- **PROBLEM DETAILS**
Each line in the data holding "target" should be listed.

--- --- ---

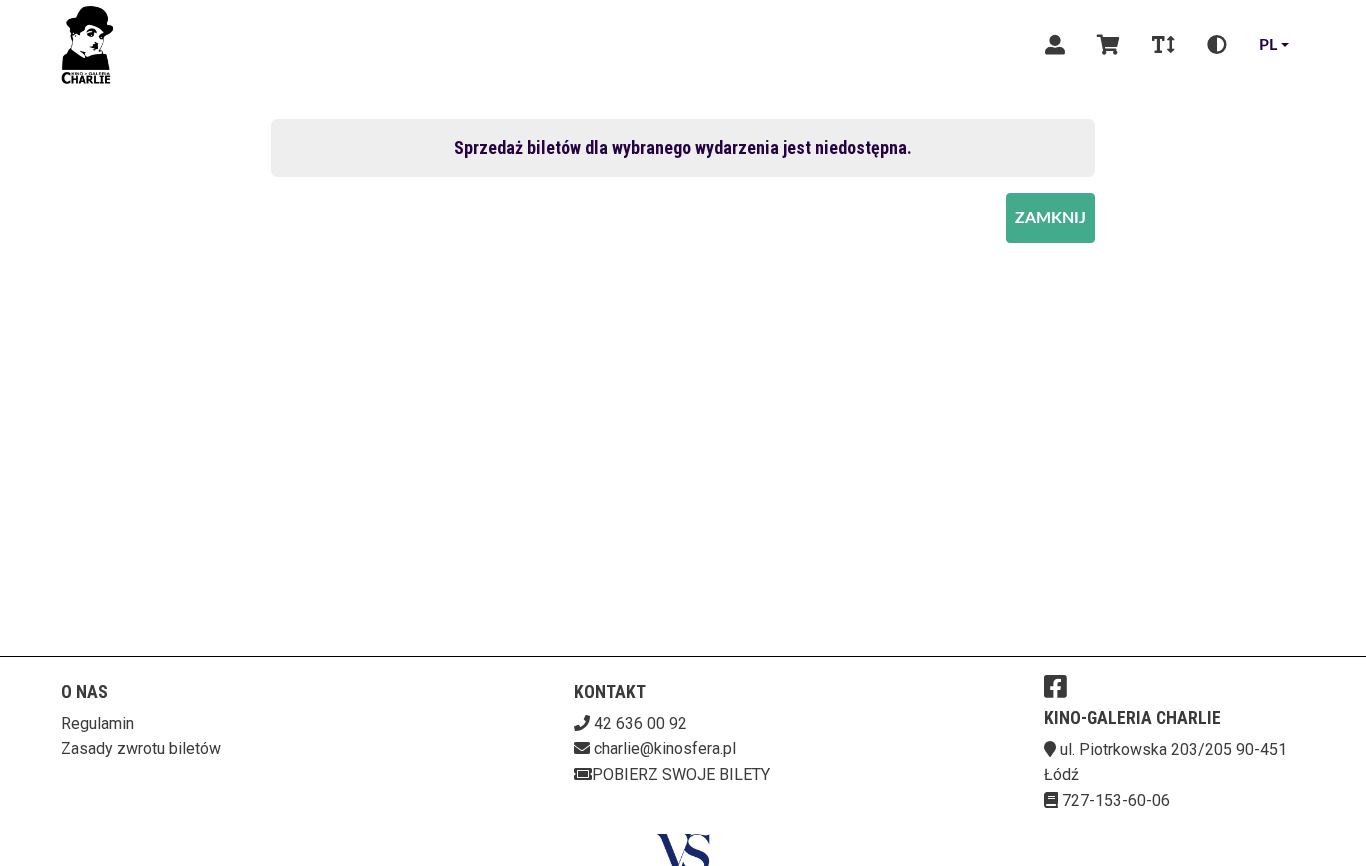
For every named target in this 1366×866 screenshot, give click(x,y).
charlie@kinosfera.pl (665, 748)
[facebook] (1055, 686)
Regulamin (97, 723)
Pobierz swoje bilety (681, 774)
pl (1268, 45)
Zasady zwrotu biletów (141, 748)
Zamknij (1050, 218)
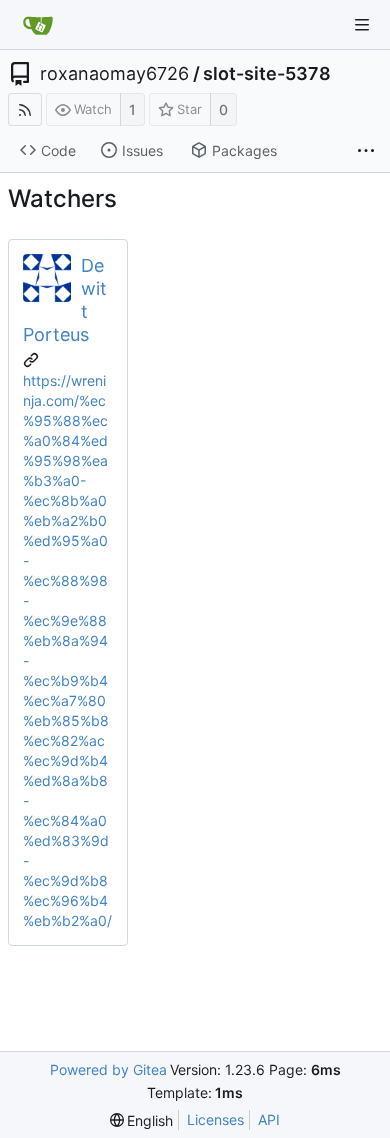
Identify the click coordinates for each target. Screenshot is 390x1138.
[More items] (366, 151)
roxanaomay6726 (114, 74)
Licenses (215, 1119)
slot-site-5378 (267, 74)
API (269, 1119)
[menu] (142, 1120)
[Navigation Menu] (362, 25)
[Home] (38, 25)
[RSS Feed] (25, 109)
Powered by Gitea (108, 1069)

--- --- ---

- **ANSWER BOX**
For every named target in this 1366×866 screenshot, give click(x,y).
Identify the click coordinates for each target. Screenshot is 390x1138.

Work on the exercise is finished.